Vom Kon­zept der Öko-Modell­re­gio­nen sind bei­de Poli­ti­ke­rin­nen über­zeugt. Die Baye­ri­sche Land­wirt­schafts­mi­ni­ste­rin Michae­la Kani­ber und die CSU-Land­tags­ab­ge­ord­ne­te Gud­run Bren­del-Fischer, die die Staats­mi­ni­ste­rin erst kürz­lich für eine Ver­an­stal­tung nach Bay­reuth geholt hat­te. Sie lob­ten bei­de die sehr erfolg­rei­che Kom­mu­na­le Alli­anz der ILE A9.

Für die Schaf­fung einer Öko­mo­dell-Regi­on im Land­kreis Bay­reuth, spe­zi­ell für die­ses Pro­jekt, hat­te sich Gud­run Bren­del-Fischer in der Ver­gan­gen­heit schwer ein­ge­setzt und auch die Mini­ste­rin um Unter­stüt­zung gebe­ten. Jetzt gilt es, die Kon­zept­ein­rei­chung abzuwarten.

„Ob ein Pro­jekt erfolg­reich ist oder nicht, hängt immer von einem guten Zusam­men­wir­ken aller Betei­lig­ten vor Ort ab. Von den Bür­gern, der Wirt­schaft und von der Poli­tik“, betont Bren­del-Fischer. Nur so las­se sich bei­spiels­wei­se die Pro­duk­ti­on öko­lo­gi­scher Lebens­mit­tel, das Bewusst­sein der Men­schen für Regio­na­li­tät, Öko­lo­gie und Nach­hal­tig­keit in den Regio­nen voranbringen.
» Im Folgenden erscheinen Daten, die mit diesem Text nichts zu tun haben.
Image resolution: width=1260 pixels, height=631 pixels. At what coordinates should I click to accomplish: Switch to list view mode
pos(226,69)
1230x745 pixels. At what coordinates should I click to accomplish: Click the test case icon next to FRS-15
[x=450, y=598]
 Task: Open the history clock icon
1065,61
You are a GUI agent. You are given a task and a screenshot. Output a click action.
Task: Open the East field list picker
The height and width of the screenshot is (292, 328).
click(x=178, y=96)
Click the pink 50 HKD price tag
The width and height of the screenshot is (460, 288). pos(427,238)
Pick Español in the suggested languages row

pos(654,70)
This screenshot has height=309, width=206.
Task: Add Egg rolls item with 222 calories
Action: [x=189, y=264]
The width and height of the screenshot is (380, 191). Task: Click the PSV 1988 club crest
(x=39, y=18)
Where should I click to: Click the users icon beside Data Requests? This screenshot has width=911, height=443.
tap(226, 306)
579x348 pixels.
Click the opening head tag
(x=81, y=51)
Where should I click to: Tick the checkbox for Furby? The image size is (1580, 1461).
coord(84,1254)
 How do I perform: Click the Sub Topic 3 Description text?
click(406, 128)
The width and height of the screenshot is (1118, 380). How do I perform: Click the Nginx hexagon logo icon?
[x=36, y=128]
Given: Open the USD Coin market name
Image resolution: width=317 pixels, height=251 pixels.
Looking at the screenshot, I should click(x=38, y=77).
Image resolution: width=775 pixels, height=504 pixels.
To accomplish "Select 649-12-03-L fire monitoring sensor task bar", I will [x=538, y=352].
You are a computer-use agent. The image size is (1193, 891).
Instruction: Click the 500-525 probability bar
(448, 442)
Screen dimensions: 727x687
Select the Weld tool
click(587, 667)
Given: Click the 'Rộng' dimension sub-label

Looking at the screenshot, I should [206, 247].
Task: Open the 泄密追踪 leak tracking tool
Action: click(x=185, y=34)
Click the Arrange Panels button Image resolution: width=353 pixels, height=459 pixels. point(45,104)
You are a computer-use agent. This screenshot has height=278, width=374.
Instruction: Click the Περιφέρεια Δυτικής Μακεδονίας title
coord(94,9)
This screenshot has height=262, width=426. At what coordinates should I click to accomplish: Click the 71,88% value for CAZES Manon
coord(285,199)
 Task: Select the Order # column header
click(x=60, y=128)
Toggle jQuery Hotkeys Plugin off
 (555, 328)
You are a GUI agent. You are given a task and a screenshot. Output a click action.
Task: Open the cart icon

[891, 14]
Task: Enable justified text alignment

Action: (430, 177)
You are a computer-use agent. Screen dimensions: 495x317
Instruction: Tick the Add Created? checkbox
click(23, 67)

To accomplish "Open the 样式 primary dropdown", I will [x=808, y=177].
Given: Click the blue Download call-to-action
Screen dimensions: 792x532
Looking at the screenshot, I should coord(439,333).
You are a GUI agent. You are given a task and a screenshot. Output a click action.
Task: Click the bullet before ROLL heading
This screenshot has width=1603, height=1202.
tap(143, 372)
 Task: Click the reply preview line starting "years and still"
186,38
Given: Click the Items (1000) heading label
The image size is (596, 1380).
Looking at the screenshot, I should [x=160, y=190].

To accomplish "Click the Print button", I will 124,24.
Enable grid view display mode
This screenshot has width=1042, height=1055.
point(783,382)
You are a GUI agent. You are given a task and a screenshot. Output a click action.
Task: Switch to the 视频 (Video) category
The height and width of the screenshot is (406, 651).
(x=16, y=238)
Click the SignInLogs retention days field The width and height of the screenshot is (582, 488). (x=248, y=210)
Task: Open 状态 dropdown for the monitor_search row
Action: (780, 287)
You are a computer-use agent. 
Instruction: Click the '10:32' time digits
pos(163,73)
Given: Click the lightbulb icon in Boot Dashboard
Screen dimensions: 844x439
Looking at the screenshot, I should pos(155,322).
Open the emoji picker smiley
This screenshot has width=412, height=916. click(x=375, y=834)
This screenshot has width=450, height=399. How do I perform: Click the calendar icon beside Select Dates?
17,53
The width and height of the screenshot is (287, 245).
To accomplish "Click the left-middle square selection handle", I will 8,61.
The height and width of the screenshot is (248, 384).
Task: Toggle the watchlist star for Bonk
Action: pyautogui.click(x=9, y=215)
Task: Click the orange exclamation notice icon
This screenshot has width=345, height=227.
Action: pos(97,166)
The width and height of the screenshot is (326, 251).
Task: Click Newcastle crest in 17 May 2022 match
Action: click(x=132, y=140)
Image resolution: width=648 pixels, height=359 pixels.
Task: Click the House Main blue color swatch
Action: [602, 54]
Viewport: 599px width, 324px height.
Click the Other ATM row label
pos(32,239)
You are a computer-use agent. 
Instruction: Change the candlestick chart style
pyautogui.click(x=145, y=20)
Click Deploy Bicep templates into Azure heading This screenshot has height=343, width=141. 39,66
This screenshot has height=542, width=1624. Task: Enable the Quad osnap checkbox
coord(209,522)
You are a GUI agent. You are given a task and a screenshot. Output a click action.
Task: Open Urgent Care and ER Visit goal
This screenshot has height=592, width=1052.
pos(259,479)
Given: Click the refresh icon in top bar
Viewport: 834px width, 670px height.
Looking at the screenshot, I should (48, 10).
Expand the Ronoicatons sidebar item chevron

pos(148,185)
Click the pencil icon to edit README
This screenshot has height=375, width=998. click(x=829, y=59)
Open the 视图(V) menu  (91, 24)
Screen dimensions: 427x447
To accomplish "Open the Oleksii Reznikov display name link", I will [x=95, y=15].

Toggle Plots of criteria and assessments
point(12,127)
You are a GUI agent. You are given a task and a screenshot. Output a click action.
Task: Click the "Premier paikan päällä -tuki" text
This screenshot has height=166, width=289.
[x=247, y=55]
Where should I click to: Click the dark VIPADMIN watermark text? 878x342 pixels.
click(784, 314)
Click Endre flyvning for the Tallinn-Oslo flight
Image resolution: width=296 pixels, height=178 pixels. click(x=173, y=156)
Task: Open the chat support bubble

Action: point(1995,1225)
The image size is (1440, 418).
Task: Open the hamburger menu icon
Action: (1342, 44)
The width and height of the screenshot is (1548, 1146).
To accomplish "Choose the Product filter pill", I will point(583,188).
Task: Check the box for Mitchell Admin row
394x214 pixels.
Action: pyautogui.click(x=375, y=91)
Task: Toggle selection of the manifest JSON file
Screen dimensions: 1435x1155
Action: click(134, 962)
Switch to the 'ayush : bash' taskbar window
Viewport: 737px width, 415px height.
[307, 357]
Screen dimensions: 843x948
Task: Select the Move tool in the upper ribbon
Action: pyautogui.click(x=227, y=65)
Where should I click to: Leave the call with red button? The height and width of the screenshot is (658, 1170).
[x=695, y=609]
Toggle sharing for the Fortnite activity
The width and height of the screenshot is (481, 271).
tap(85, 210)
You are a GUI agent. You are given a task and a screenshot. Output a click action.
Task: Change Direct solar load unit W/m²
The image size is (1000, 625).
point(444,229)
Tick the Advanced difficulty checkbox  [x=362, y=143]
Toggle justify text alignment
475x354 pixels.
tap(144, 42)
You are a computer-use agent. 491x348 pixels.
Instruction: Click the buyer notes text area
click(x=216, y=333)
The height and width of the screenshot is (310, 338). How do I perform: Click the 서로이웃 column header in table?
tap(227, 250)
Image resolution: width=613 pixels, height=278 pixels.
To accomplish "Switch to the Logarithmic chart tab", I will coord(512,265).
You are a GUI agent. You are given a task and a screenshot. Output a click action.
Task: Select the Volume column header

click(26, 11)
Sie freue sich, dass Staats­mi­ni­ste­rin Kani­ber die För­de­rung der bestehen­den Öko-Modell­re­gio­nen ver­län­gert und auch einen neu­en Wett­be­werb gestar­tet habe. „Damit kön­nen wei­te­re Regio­nen staat­lich aner­kann­te Öko-Modell­re­gio­nen wer­den“, sagt sie.